Thread: Provide a pg_truncate_freespacemap function

Provide a pg_truncate_freespacemap function

From
Ronan Dunklau
Date:
Hello,

As we are currently experiencing a FSM corruption issue [1], we need to 
rebuild FSM when we detect it. 

I noticed we have something to truncate a visibility map, but nothing for the 
freespace map, so I propose the attached (liberally copied from the VM 
counterpart) to allow to truncate a FSM without incurring downtime, as 
currently our only options are to either VACUUM FULL the table or stop the 
cluster and remove the FSM manually.

Does that seem correct ?


[1]  https://www.postgresql.org/message-id/flat/
1925490.taCxCBeP46%40aivenlaptop#7ace95c95cab17b6d92607e5362984ac

--
Ronan Dunklau




Attachment

Re: Provide a pg_truncate_freespacemap function

From
Stephen Frost
Date:
Greetings,

* Ronan Dunklau (ronan.dunklau@aiven.io) wrote:
> As we are currently experiencing a FSM corruption issue [1], we need to
> rebuild FSM when we detect it.

Ideally, we'd figure out a way to pick up on this and address it without
the user needing to intervene, however ...

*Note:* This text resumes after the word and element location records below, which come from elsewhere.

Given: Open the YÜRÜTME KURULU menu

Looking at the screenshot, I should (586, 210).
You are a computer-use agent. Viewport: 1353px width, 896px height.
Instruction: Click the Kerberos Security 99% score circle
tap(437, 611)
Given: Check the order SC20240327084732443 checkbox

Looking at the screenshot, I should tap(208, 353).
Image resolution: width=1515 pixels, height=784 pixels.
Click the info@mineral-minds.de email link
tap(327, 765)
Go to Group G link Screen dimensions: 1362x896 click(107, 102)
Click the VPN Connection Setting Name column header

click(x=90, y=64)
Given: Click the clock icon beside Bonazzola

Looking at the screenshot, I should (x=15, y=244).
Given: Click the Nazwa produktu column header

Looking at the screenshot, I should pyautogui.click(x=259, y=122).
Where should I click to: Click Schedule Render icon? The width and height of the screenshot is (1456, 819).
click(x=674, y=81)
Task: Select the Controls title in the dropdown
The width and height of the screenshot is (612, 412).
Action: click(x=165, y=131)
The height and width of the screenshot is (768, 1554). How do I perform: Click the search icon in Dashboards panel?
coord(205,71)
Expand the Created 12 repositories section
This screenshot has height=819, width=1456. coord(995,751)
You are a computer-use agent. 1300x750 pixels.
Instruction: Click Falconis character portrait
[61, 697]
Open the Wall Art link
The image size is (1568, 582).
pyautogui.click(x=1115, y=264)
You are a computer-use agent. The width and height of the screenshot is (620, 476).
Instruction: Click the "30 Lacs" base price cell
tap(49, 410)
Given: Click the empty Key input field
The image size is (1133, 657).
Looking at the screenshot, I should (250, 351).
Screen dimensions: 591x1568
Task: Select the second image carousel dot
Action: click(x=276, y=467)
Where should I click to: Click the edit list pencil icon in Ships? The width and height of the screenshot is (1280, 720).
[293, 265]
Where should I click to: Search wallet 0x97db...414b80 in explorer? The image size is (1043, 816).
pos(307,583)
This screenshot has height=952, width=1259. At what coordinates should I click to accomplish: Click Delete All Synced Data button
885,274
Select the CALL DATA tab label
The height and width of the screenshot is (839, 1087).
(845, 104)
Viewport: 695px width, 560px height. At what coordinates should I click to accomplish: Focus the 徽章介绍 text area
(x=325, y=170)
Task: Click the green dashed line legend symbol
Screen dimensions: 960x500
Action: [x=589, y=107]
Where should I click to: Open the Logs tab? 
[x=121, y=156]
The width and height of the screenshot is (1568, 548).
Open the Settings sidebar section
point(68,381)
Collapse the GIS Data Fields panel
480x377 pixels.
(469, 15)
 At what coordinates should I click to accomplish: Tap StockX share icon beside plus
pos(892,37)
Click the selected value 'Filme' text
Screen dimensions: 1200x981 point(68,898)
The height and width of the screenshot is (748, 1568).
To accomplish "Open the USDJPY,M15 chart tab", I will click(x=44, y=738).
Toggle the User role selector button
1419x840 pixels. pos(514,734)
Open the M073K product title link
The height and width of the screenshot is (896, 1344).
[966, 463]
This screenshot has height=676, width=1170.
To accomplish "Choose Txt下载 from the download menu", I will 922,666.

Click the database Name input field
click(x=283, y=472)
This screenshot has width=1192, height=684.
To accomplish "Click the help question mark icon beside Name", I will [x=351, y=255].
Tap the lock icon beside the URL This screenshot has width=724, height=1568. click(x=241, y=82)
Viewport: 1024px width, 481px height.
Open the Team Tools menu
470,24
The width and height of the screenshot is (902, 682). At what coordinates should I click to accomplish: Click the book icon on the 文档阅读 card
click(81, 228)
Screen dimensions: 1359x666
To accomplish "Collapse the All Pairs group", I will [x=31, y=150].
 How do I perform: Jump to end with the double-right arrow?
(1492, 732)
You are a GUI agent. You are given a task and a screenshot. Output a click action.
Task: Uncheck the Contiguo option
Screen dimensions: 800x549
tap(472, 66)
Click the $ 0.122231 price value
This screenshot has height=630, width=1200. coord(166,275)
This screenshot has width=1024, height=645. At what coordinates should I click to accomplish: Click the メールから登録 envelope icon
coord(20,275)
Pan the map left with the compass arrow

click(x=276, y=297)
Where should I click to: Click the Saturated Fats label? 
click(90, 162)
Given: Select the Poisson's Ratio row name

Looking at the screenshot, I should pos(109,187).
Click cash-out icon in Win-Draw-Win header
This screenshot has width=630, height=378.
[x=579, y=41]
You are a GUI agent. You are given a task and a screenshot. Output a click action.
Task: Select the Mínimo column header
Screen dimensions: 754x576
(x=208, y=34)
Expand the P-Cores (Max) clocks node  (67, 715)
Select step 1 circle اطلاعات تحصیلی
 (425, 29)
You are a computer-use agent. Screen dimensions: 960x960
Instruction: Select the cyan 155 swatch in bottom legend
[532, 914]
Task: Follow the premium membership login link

> I noticed we have something to truncate a visibility map, but nothing for the
> freespace map, so I propose the attached (liberally copied from the VM
> counterpart) to allow to truncate a FSM without incurring downtime, as
> currently our only options are to either VACUUM FULL the table or stop the
> cluster and remove the FSM manually.

I agree that this would generally be a useful thing to have.

> Does that seem correct ?

Definitely needs to have a 'REVOKE ALL ON FUNCTION' at the end of the
upgrade script, similar to what you'll find at the bottom of
pg_visibility--1.1.sql in the tree today, otherwise anyone could run it.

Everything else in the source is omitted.